Ich bekomme diesen Fehler immer beim ersten Tag eines Elements vom Typ 'landRegionGebiete'. Was ist zu tun?

MfG, Thomas D.

BTW: Sorry, dass ich noch einmal nachfragen muss. Kenne mich in XML leider noch nicht wirklich aus und der Fehler sagt mir eigentlich gar nichts ...


----------



## zerix (9. Mai 2007)

Also ich würde einfach mal behaupten, dass dein erstes Element "text" sein muss. Ich habe es jetzt nicht ausprobiert.
Ich würde sagen, dass du erst die Elemente von kartenobjekttype, dann von landregiongebiet usw verwenden musst.


----------



## Thomas D (10. Mai 2007)

*Thx, logisch ...*

Ah, logisch  ... Ich dachte, als ich "text" gelesen habe, dass er einen Datentyp - also so etwas wie String meint. Vielen Dank auf jeden Fall - obwohl die Frage natürlich nicht sehr schlau von mir war  ...
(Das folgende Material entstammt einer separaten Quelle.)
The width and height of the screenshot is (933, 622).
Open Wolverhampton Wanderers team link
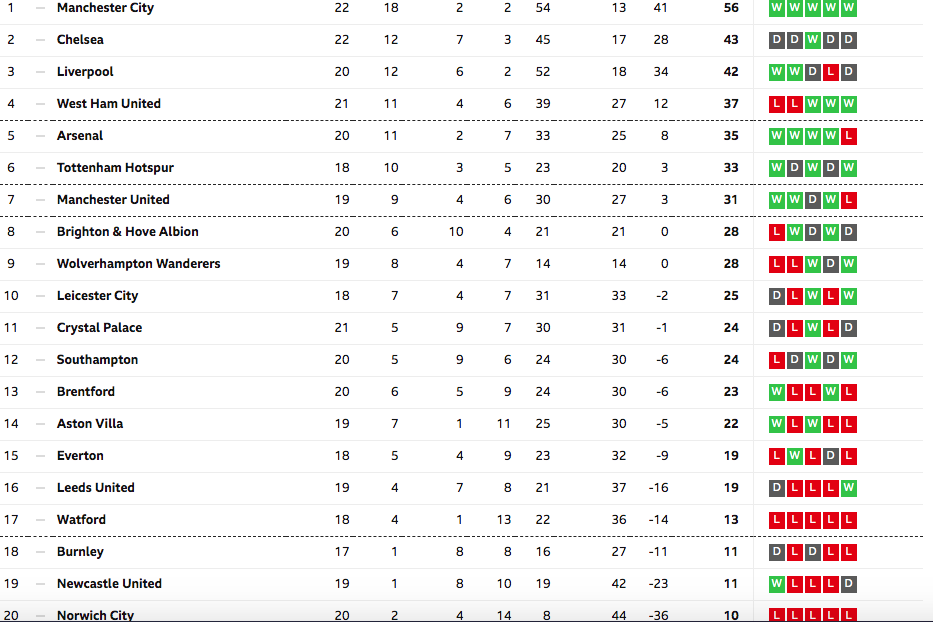(x=139, y=264)
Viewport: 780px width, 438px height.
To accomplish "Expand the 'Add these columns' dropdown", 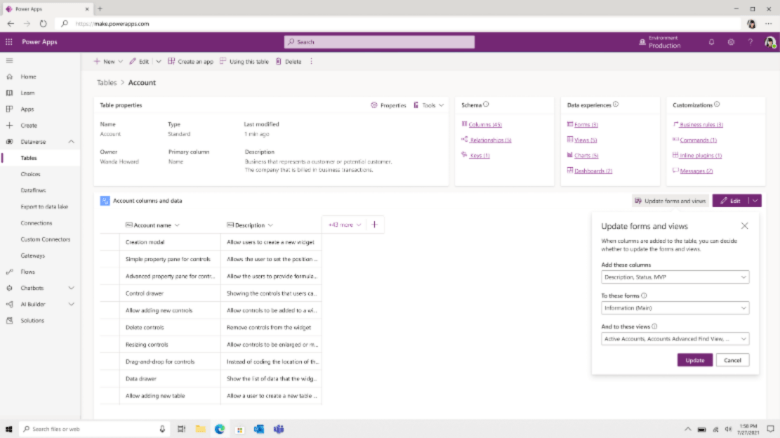I will (x=675, y=277).
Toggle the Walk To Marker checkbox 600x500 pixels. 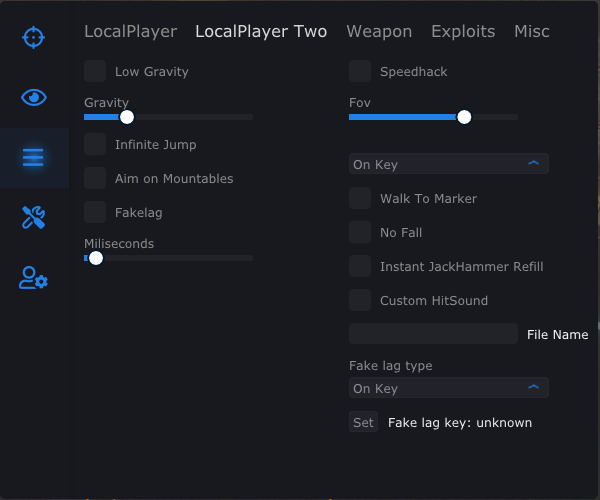[x=360, y=198]
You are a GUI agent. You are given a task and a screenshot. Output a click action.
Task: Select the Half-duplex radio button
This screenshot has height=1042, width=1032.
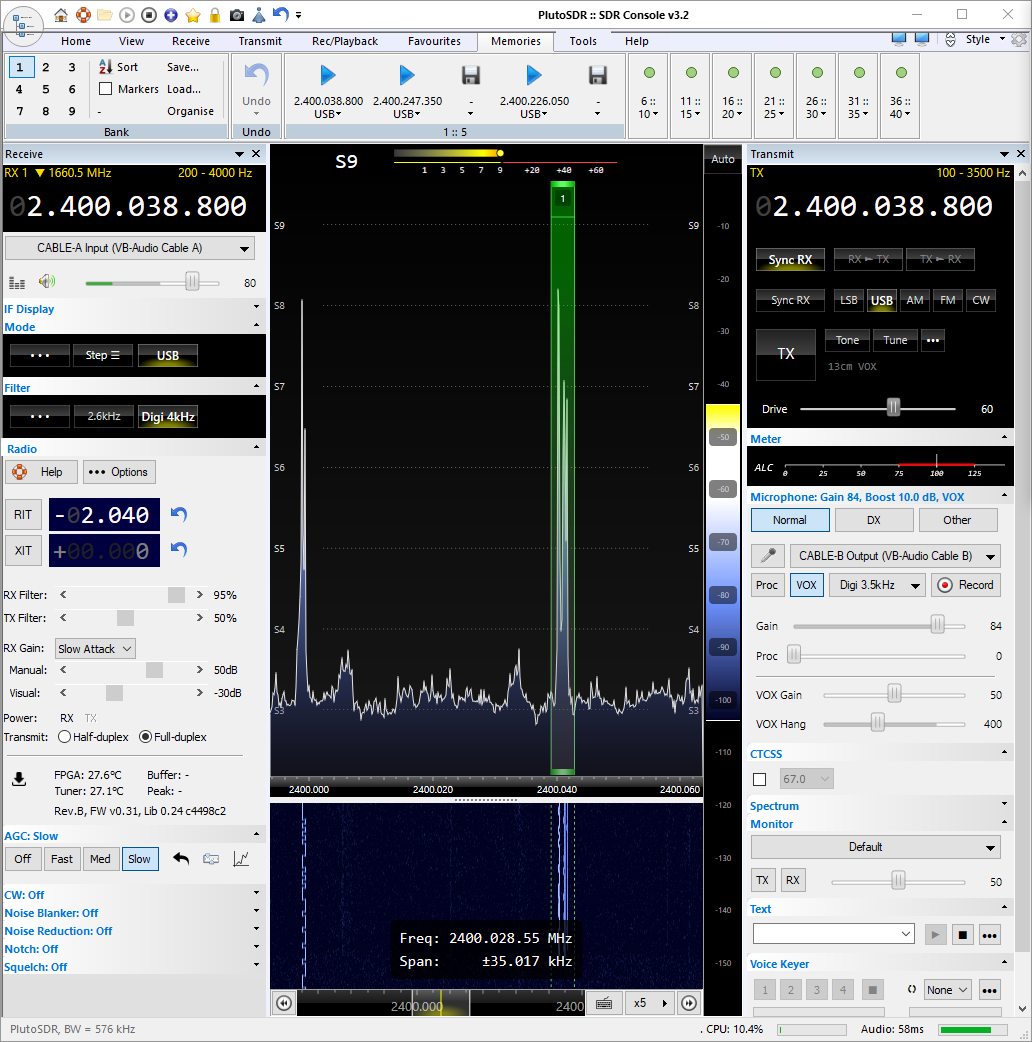click(x=65, y=737)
BTW: Gibt es eigentlich eine Möglichkeit, dass die Tags nicht in einer bestimmten Reihenfolge (also sequence) gesetzt werden müssen? Sprich: alle Elemente müssen vorkommen, die Reihenfolge ist jedoch egal. <all> funktioniert ja leider aufgrund der abstrakten Base-Types auch nicht. Wenn nicht, ist das natürlich auch kein großes Problem. Praktisch wär's aber  ...


----------